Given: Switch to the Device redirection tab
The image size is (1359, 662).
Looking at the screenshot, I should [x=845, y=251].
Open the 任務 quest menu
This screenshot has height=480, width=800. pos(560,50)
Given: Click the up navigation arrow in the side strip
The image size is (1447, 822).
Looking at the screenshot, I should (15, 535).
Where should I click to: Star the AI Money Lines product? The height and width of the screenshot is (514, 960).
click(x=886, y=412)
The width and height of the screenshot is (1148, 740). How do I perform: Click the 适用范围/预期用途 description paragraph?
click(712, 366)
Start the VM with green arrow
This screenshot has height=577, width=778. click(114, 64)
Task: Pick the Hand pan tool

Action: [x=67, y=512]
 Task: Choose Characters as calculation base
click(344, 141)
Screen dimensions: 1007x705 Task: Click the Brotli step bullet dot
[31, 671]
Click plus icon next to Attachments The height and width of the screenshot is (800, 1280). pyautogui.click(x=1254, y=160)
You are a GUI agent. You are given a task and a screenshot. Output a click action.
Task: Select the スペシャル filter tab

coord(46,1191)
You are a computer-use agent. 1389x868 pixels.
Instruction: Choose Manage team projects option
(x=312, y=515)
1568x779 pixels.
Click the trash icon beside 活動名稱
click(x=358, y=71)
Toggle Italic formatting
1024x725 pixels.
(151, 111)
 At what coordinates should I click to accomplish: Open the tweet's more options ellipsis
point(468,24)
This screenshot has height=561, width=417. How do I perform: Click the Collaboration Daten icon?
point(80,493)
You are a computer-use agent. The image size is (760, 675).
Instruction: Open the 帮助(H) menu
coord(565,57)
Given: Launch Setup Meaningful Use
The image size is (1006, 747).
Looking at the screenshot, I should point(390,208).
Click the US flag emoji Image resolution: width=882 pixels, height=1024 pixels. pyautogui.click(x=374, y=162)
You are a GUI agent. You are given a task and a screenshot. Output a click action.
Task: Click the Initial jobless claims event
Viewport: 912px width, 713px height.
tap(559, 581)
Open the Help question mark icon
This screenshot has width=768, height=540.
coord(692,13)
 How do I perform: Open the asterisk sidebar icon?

....

## EXERCISE INSTRUCTIONS:
Retype exactly the lines from the one containing "Open the Help question mark icon" through the end of the data. Add nothing.

## ANSWER TO THIS EXERCISE:
Open the Help question mark icon
This screenshot has width=768, height=540.
coord(692,13)
 How do I perform: Open the asterisk sidebar icon?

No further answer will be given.